Typhoon 2 Release

We are thrilled to announce the release of Typhoon 2, a transformative leap forward in Thai natural language processing (NLP) and multimodal AI capabilities. Building upon our work with Typhoon 1.5 and 1.5X, this new version introduces powerful updates across text-based models and multimodal models, all designed to support advanced applications in Thai and beyond.

What’s Included in this Release?

Typhoon 2 models are available in 1B, 3B, 7B, 8B, and 70B sizes (both pretrained and instruct models), with significant enhancements optimized for the Thai language.
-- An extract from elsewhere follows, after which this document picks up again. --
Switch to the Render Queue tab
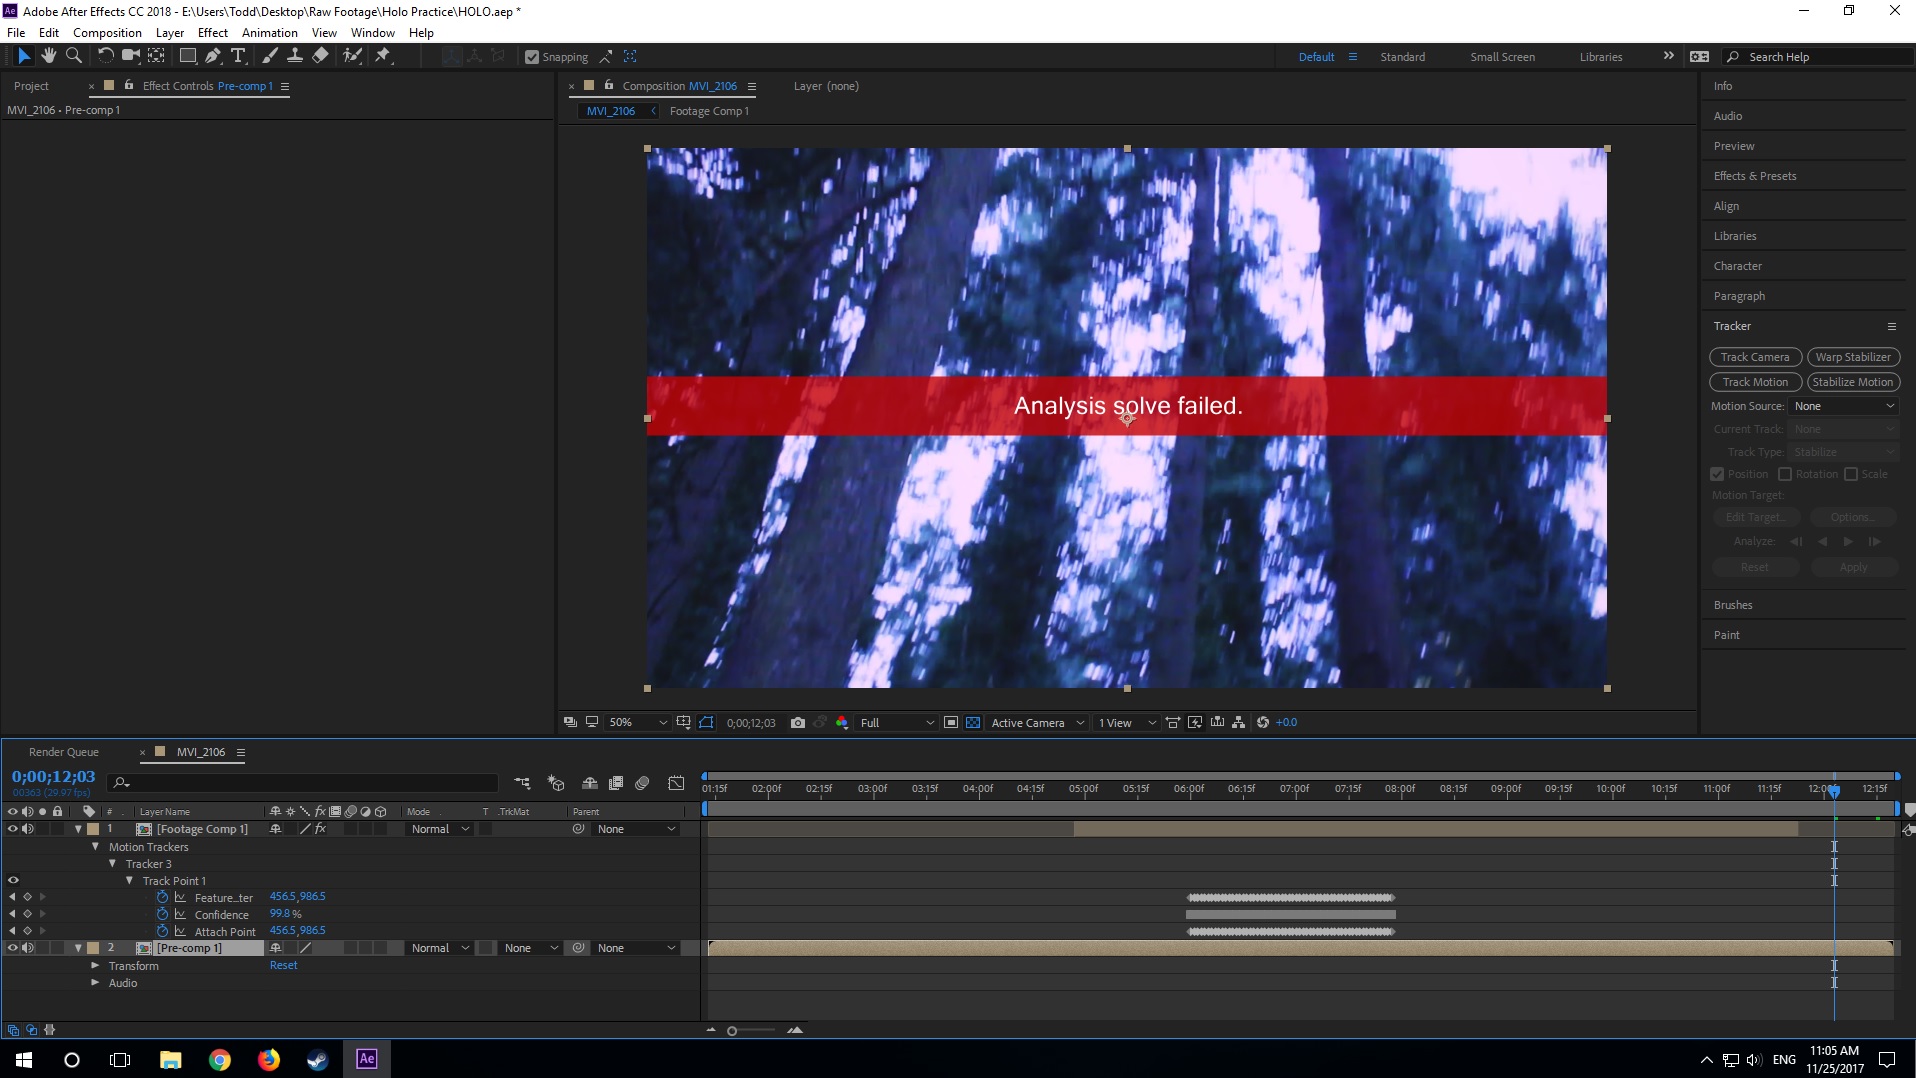This screenshot has height=1078, width=1916. pos(64,752)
Experimental results demonstrate that Typhoon 2 models surpass Typhoon-1.5 in key benchmarks such as ThaiExam, M3Exam, and IFEval, achieving competitive performance compared to state-of-the-art large language models.

The Typhoon 2 models feature extended context lengths of up to 128,000 tokens, enabling the processing of longer documents and complex interactions. In addition, the small models (1B and 3B) are capable of performing simple tasks like summarization and translation locally on-device.

Typhoon 2 also introduces exciting advancements in multimodal AI with research previews of Typhoon2-Audio and Typhoon2-Vision, setting the stage for more integrated and versatile applications.

Typhoon2-Audio features an end-to-end architecture capable of processing both text and audio inputs while generating text and audio outputs simultaneously. With improved audio understanding, it supports more detailed audio analysis and enhanced instruction-following performance. Its capabilities extend to multi-turn conversations, system prompt handling, and robust text-to-speech functionality, making it a powerful tool for speech-centric applications.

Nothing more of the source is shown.